Docker internal network:
  backend ──▶ postgres (:5432)
  alertmanager (:9093) ──▶ alert-logger (:5001)
  backend ──▶ host.docker.internal (GPU SSH tunnels on host)
```

## Common Operations

All commands run from the project root via `make`:

```bash
make up                  # Start all services
make down                # Stop all services
make restart             # Restart all services
make restart s=backend   # Restart a single service
make ps                  # Show running services and health status
make logs                # Tail logs (all services)
make logs s=backend      # Tail logs for one service
make build               # Rebuild images and restart
make build s=frontend    # Rebuild one service
```

## Configuration

### Environment Variables

All secrets and configuration live in `.env` at the project root. See `.env.example` for
the full list with comments. Key variables:

| Variable | Required | Description |
|----------|----------|-------------|
| `DB_NAME`, `DB_USER`, `DB_PASSWORD` | Yes | PostgreSQL credentials |
| `JWT_SECRET_KEY` | Yes | JWT signing key (generate with `python -c "import secrets; print(secrets.token_urlsafe(32))"`) |
| `API_KEY_SECRET` | Yes | HMAC key for API key hashing |

### Local GPU Endpoints

If you run local inference servers (sglang, vLLM) on the host or via SSH tunnels,
`config/models.yaml` references them as `host.docker.internal:<port>`. This DNS name
resolves to the host machine from inside Docker containers.
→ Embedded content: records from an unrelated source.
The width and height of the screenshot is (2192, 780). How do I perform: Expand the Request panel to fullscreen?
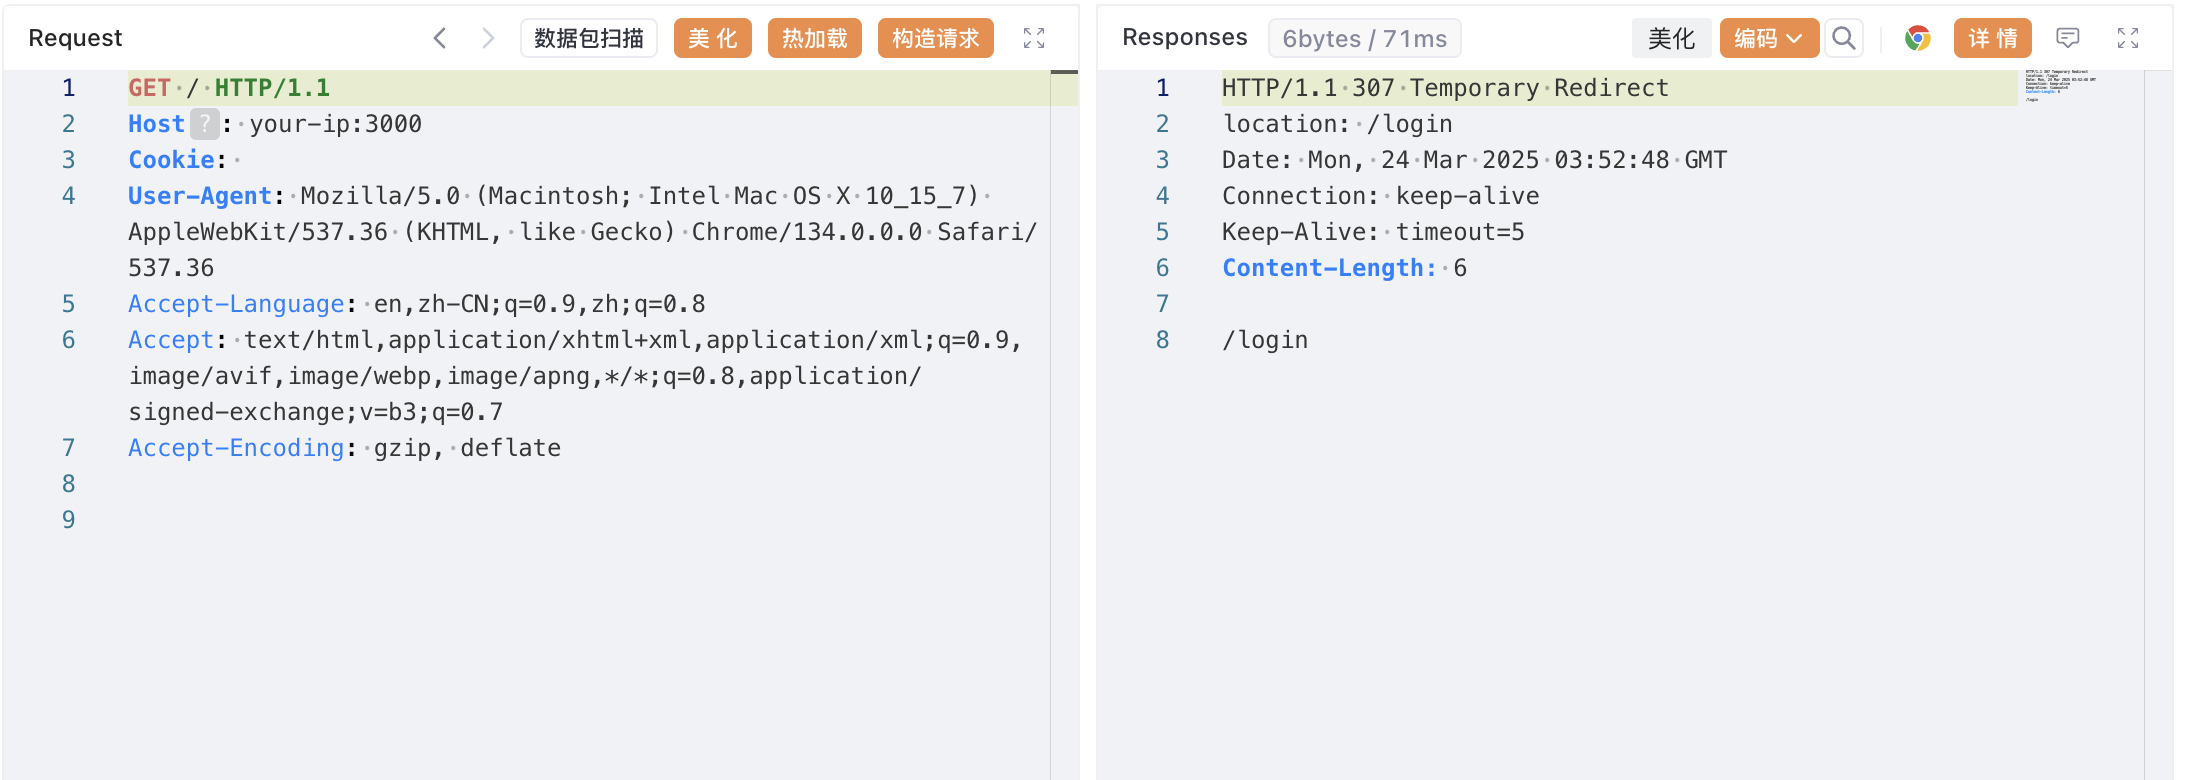(1033, 38)
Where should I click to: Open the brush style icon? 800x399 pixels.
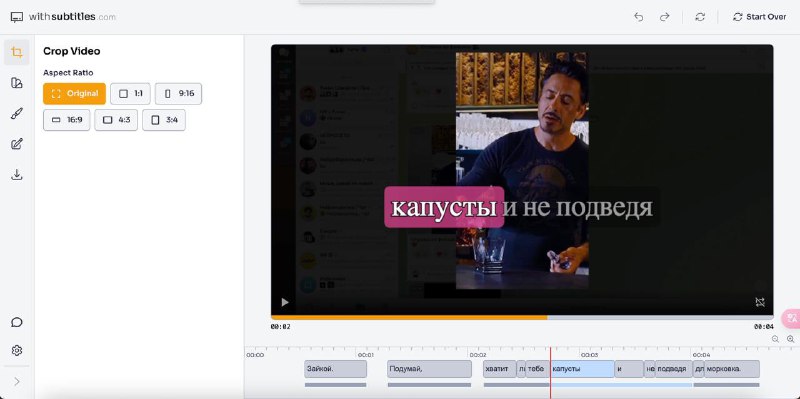pos(17,114)
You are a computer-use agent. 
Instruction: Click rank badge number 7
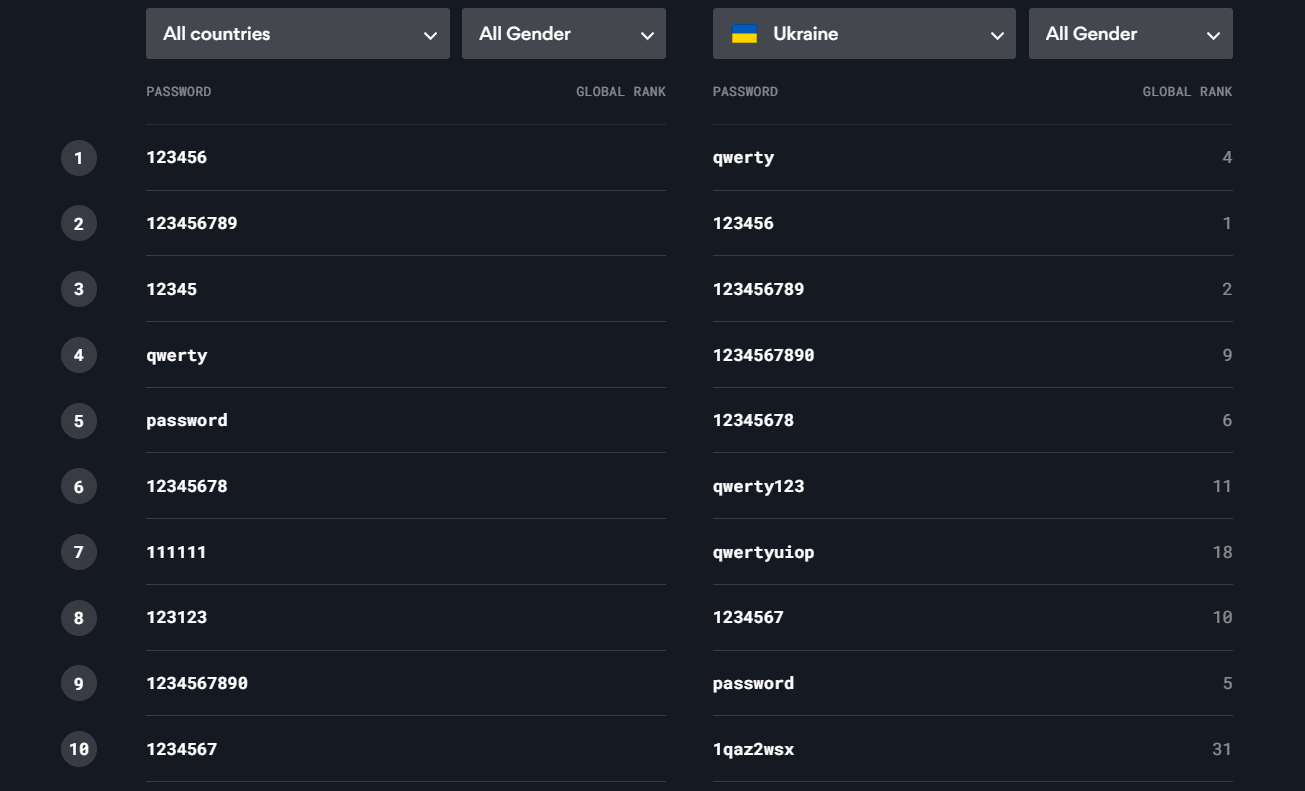pyautogui.click(x=79, y=552)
For bare-metal development without Docker, replace `host.docker.internal` with `localhost`.

## Nginx and HTTPS

Nginx runs on the host (not in Docker) to terminate TLS. An example configuration is
at `deploy/nginx/freeinference.conf`.

```bash
sudo cp deploy/nginx/freeinference.conf /etc/nginx/sites-available/
sudo ln -s /etc/nginx/sites-available/freeinference.conf /etc/nginx/sites-enabled/
sudo nginx -t && sudo systemctl reload nginx
```

This assumes:
- Backend: `127.0.0.1:8080`, Frontend: `127.0.0.1:3001`
- HTTPS certificates from Let's Encrypt

### Cloudflare

FreeInference runs behind Cloudflare. Key settings:
- **SSL/TLS mode**: Full (strict)
- **Caching**: Disabled for API paths (`/v1/*`)

## Monitoring

### Health Checks

```bash
curl http://localhost:8080/health
# {"status":"healthy","routes_configured":17,"database_connected":true}
```

### Alerting

Alertmanager and the local alert-logger run as part of the stack. They are
preserved for future use, but with Prometheus removed they currently receive
no alerts. Re-enable a metrics pipeline (or wire a different alert source)
to start populating them again.

## Database

PostgreSQL runs in Docker with data persisted to a named volume (`hybridinference_postgres_data`).

To access the database directly:

```bash
docker exec -it hybridinference-postgres psql -U $DB_USER -d $DB_NAME
```

For pgAdmin (optional):

```bash
# Start with admin profile
docker compose -f deploy/docker/docker-compose.yml --env-file .env --profile admin up -d
# Access at http://localhost:5050
```

See [Database](database.md) for schema details.

## Troubleshooting

### Service won't start

```bash
make logs s=backend      # Check service-specific logs
make ps                  # Check health status
```

Common issues:
- Missing required env vars in `.env` → compose will error with `variable X is missing a value`
- Port already in use → check `ss -tlnp | grep <port>`
- Database connection failed → ensure postgres is healthy: `make ps`

### Rebuild after code changes

```bash
make build               # Rebuild all images
make build s=backend     # Rebuild just backend
```

### Full reset (preserves data)

```bash
make down && make up
```

### Full reset (destroy data)

```bash
docker compose -f deploy/docker/docker-compose.yml --env-file .env down -v
make up
```

> **Warning**: `-v` deletes all named volumes including the database.